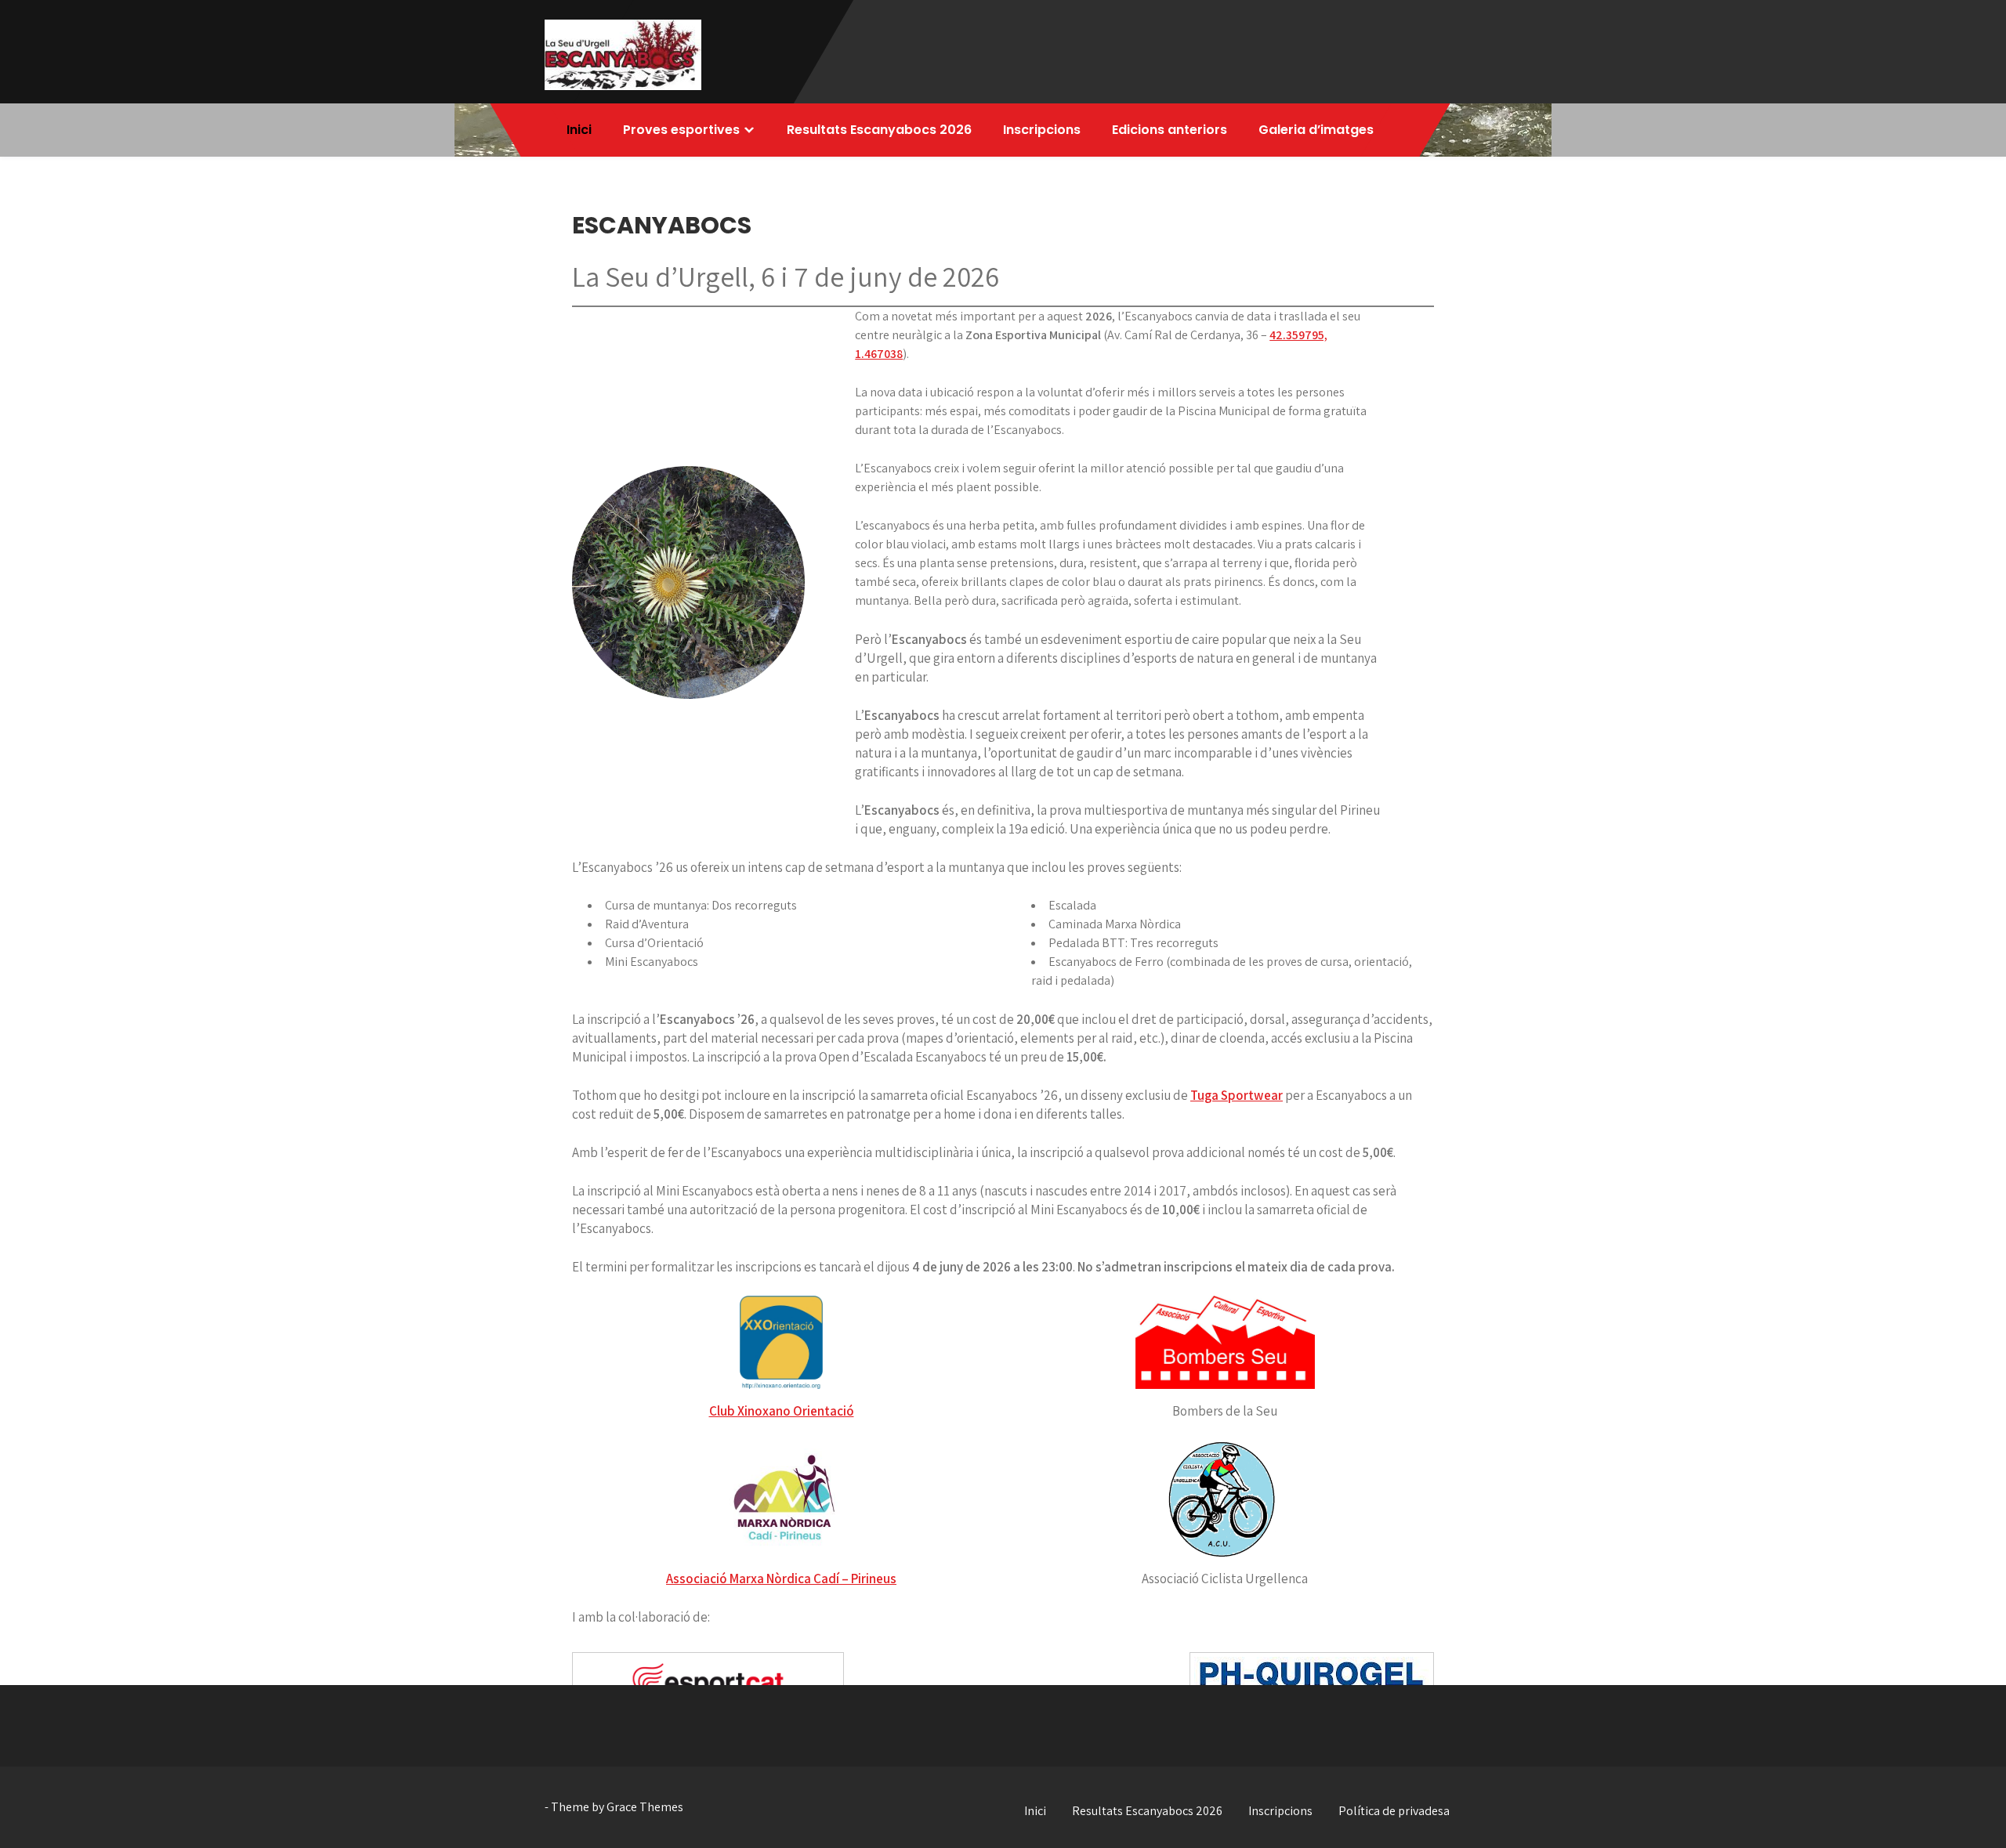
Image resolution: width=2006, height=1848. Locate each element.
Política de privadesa (1394, 1811)
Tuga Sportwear (1236, 1095)
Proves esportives (681, 130)
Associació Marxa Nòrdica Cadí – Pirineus (781, 1578)
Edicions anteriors (1169, 130)
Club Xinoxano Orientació (781, 1410)
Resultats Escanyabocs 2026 (879, 130)
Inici (579, 130)
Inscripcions (1042, 130)
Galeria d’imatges (1316, 130)
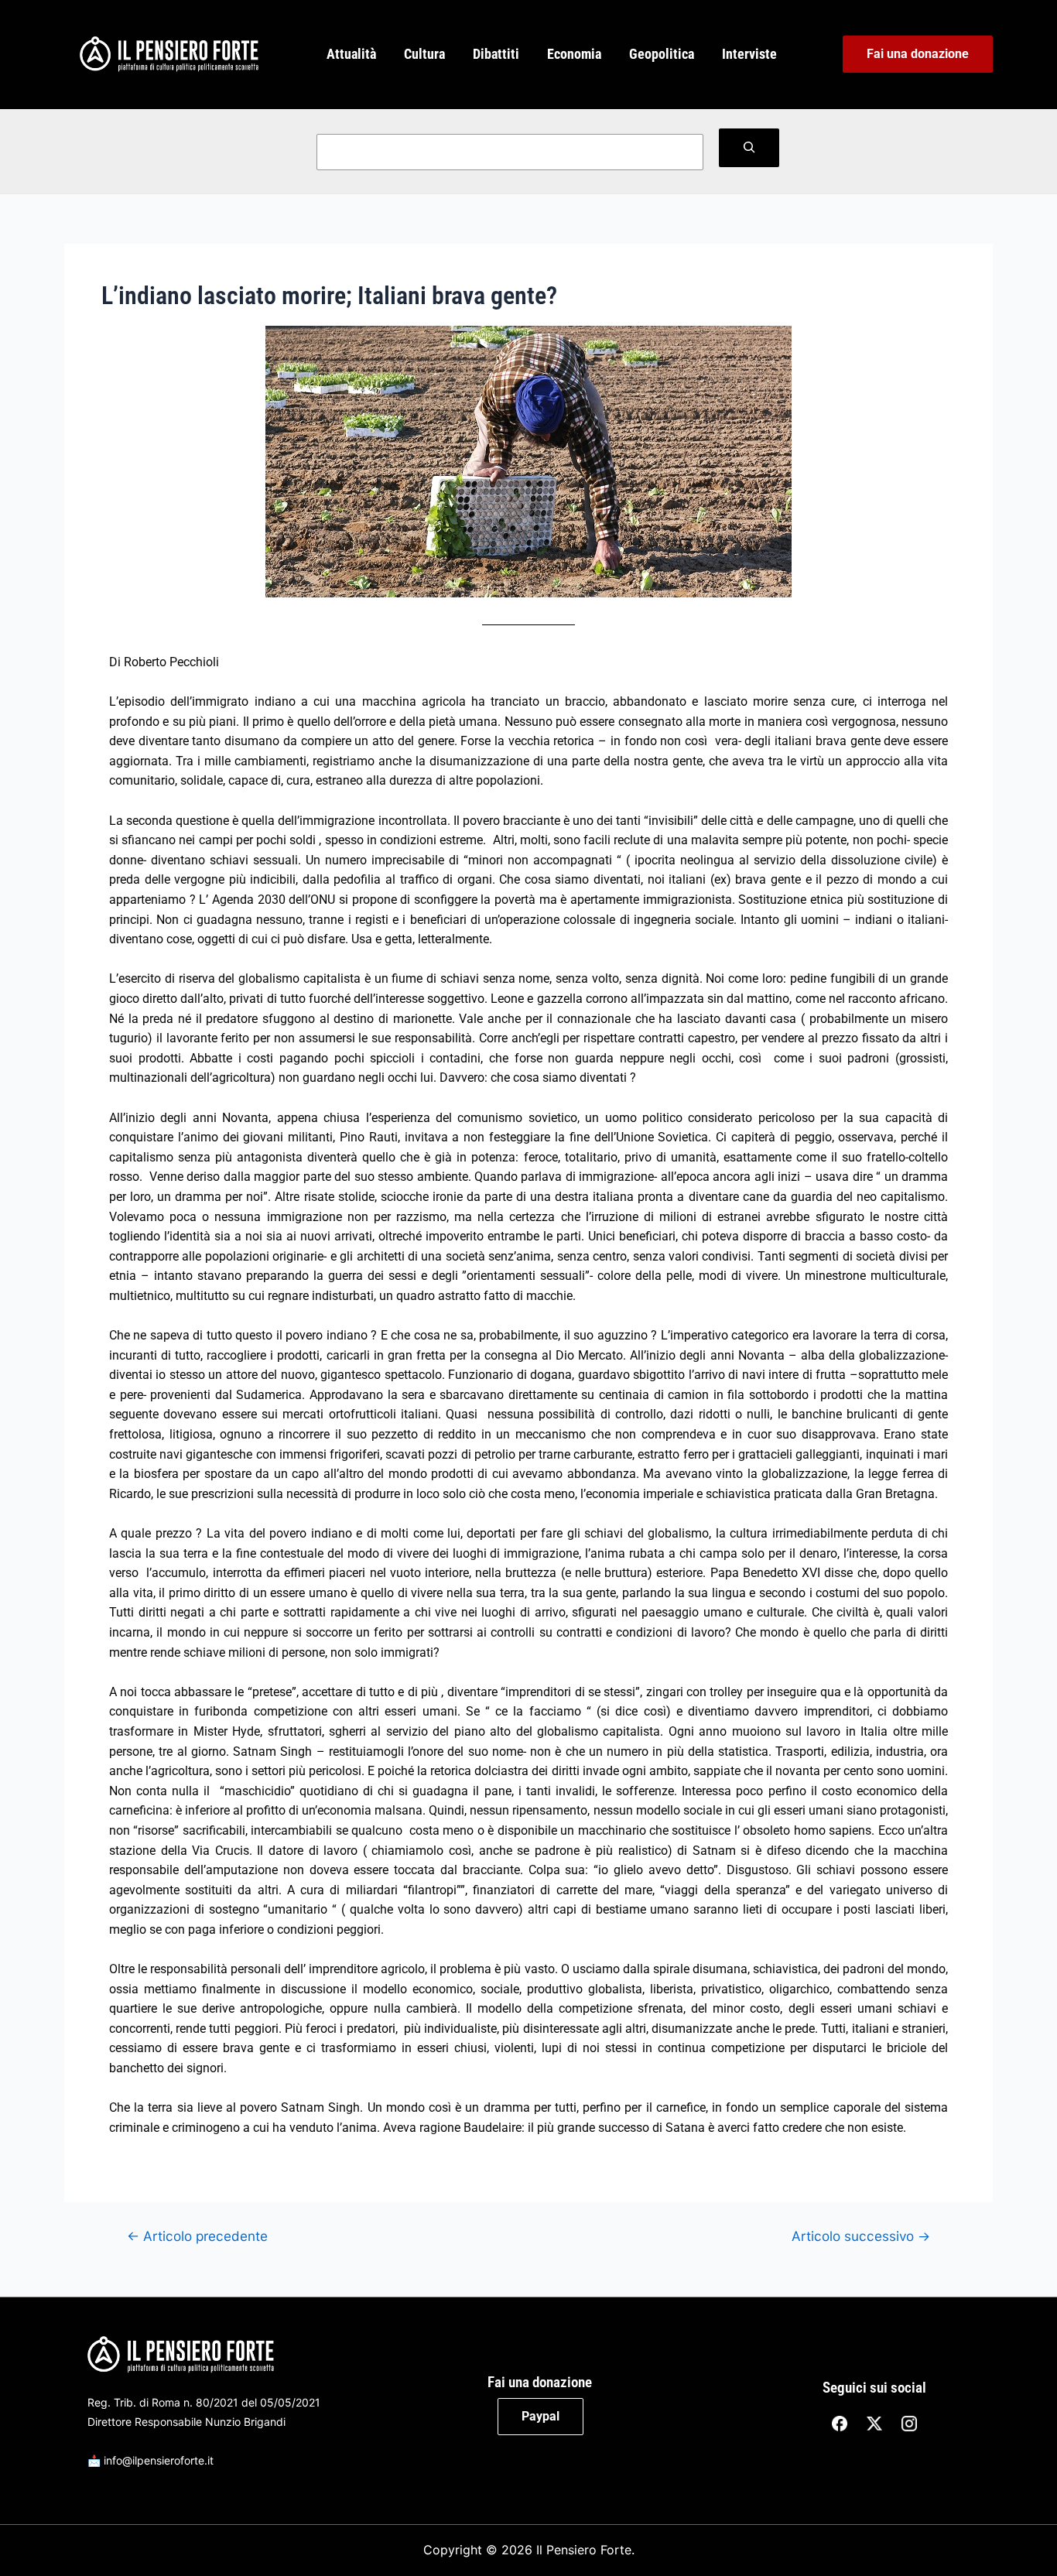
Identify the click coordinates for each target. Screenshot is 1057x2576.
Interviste (749, 54)
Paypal (540, 2416)
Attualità (351, 54)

══════════

Please tally the lines of the material that contain the word "each", then give the total alone.

**Task answer:** 2